A coin is tossed 10 times. The probability of getting a head on any one toss is
0.5. To the nearest thousandth, find the probability of getting 4 heads.
I got this my equation I need input it into a calculator
To find the probability of getting 4 heads when a coin is tossed 10 times, we can use the binomial probability formula.
The binomial probability formula is given by:
P(k) = (nCk) * p^k * (1 - p)^(n - k)
Where:
P(k) is the probability of getting exactly k successes,
n is the number of trials (in this case, the number of tosses),
p is the probability of success on a single trial (in this case, the probability of getting a head, which is 0.5),
k is the number of successes (in this case, 4).

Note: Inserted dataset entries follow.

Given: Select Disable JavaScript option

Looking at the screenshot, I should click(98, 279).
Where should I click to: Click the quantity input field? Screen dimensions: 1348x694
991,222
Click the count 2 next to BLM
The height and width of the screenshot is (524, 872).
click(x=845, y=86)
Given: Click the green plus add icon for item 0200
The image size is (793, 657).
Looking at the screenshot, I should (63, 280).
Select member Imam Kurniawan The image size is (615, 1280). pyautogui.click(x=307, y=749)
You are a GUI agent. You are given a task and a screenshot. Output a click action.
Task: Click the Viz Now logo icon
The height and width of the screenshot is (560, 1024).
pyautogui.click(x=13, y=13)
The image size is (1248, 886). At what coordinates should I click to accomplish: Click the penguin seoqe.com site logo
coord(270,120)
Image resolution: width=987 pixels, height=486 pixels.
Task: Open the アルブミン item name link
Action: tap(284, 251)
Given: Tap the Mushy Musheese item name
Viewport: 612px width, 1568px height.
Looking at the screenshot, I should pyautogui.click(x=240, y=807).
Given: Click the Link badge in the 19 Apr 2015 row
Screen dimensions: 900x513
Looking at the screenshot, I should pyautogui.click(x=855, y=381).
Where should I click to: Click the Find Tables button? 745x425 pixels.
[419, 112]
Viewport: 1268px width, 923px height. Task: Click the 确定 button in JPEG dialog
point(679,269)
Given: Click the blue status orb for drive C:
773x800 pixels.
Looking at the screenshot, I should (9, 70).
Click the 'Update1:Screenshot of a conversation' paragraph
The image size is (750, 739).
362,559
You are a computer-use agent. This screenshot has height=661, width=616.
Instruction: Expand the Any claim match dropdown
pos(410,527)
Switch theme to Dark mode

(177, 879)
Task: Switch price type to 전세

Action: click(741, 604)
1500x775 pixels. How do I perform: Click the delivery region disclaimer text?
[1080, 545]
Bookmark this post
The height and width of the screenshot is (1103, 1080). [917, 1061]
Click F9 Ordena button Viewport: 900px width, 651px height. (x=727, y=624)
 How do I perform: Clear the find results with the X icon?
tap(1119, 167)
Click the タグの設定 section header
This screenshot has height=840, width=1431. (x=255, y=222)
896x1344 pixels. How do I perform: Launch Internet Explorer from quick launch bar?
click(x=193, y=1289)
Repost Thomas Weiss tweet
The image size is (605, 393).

Using the formula, we can calculate the probability step by step:
1. Calculate the binomial coefficient (nCk), which represents the number of ways to choose k successes out of n trials. The binomial coefficient (nCk) can be calculated using the formula:
(nCk) = n! / (k! * (n - k)!)
In this case, n = 10 and k = 4, so we have:
(10C4) = 10! / (4! * (10 - 4)!) = 10! / (4! * 6!) = (10 * 9 * 8 * 7) / (4 * 3 * 2 * 1) = 210
2. Calculate the probability of getting 4 heads (p^k). In this case, p = 0.5 and k = 4, so we have:
(0.5)^4 = 0.0625
3. Calculate the probability of getting 6 tails [(1 - p)^(n - k)]. In this case, p = 0.5, n = 10, and k = 4, so we have:
(1 - 0.5)^(10 - 4) = 0.5^6 = 0.015625
4. Multiply the above three values together to get the final probability:
P(4) = (10C4) * (0.5)^4 * (1 - 0.5)^(10 - 4) = 210 * 0.0625 * 0.015625 = 0.2041015625
So, rounding to the nearest thousandth, the probability of getting 4 heads when a coin is tossed 10 times is approximately 0.204.